Encouraged by this first victory, Foxfire becomes increasingly bold in their activities. Although much of their early activities involve small-scale vandalism and shoplifting, they also brutally beat Maddy's uncle, Wimpy Wirtz, after he sexually assaults her and repeatedly cons her out of receiving his old typewriter. Yet Legs also insists that the gang take an interest in charity, anonymously donating money to needy people in their community. They also successfully protest a local pet shop to end the cruel treatment of the animals for sale there, in the process acquiring a "silvery-haired raccoon-faced husky" named Toby who becomes Foxfire's mascot.

Foxfire begins to gain attention in school and around town. Several other girls asked to join the gang. One day, Foxfire members are involved in a schoolyard fight with boys from another gang. The girls run from the school and wind up going for a joyride in a car they find left with the keys in the ignition. This leads to a police chase that ends in a crash for the Foxfire girls. None are seriously injured, but Legs is sent to Red Bank, a girls' correctional facility. The other Foxfire members involved in the incident are placed on probation.

Legs spends more than a year at Red Bank. After her release, Legs manages to rent an old house outside town and dubs it the "Foxfire Homestead". Most of the gang members move into the house, but they have difficulty earning enough money to support themselves with their legitimate jobs. The gang eventually begins stealing and extorting money from older men. Eventually, Legs comes up with a plan for the "final solution" of their financial problems: the kidnapping for ransom of a wealthy local man.
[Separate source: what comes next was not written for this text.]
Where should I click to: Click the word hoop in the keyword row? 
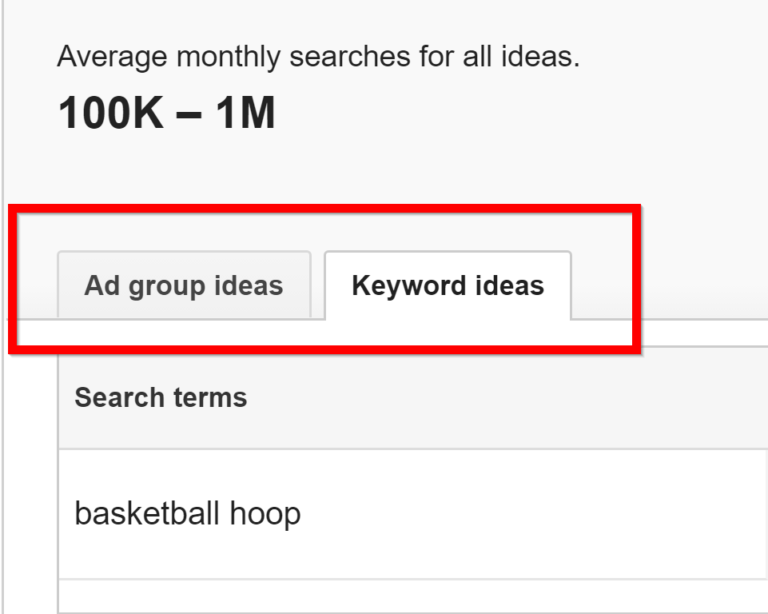[x=265, y=515]
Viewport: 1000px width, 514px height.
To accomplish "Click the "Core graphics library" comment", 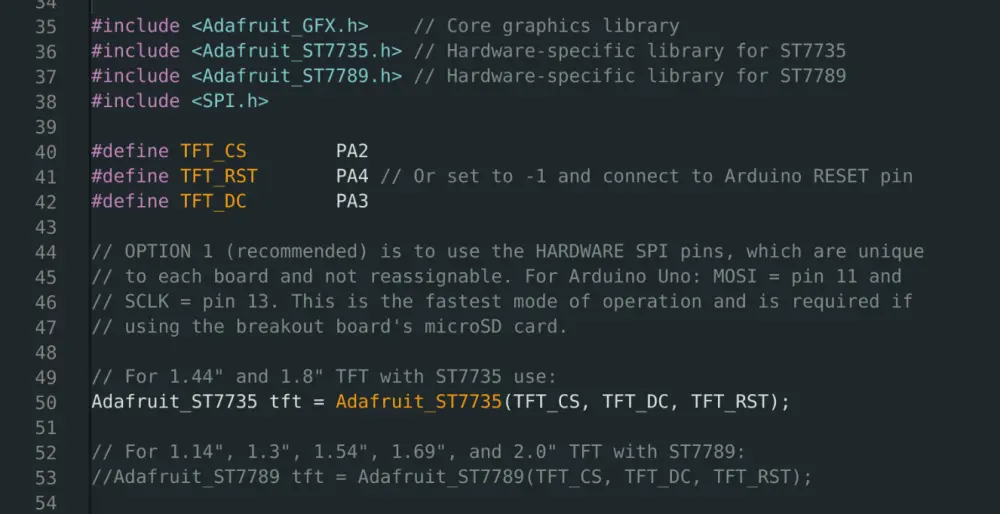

When the kidnapping plan goes wrong, it results in the breakup of the Foxfire gang and the mysterious disappearance of Legs herself.

==Films==

The 1996 film version of Foxfire: Confessions of a Girl Gang, titled Foxfire, stars Angelina Jolie as Legs. The film differs from the novel in many ways, most notably the change of setting from 1950s upstate New York to the Pacific Northwest in the 1990s. In the film, most of the Foxfire members come from comfortable suburban families; in the novel, they are working class girls from the "wrong side of the tracks" whose families suffer from domestic problems such as child abuse and alcoholism. The novel also covers a period of about three and a half years, while the film's action takes place during the course of a few weeks.

Another adaption of the novel, Foxfire: Confessions of a Girl Gang, stars Raven Adamson as Legs, and directed by French director Laurent Cantet, was released in Europe in December 2012 and has been cited as being a more faithful adaptation of the book.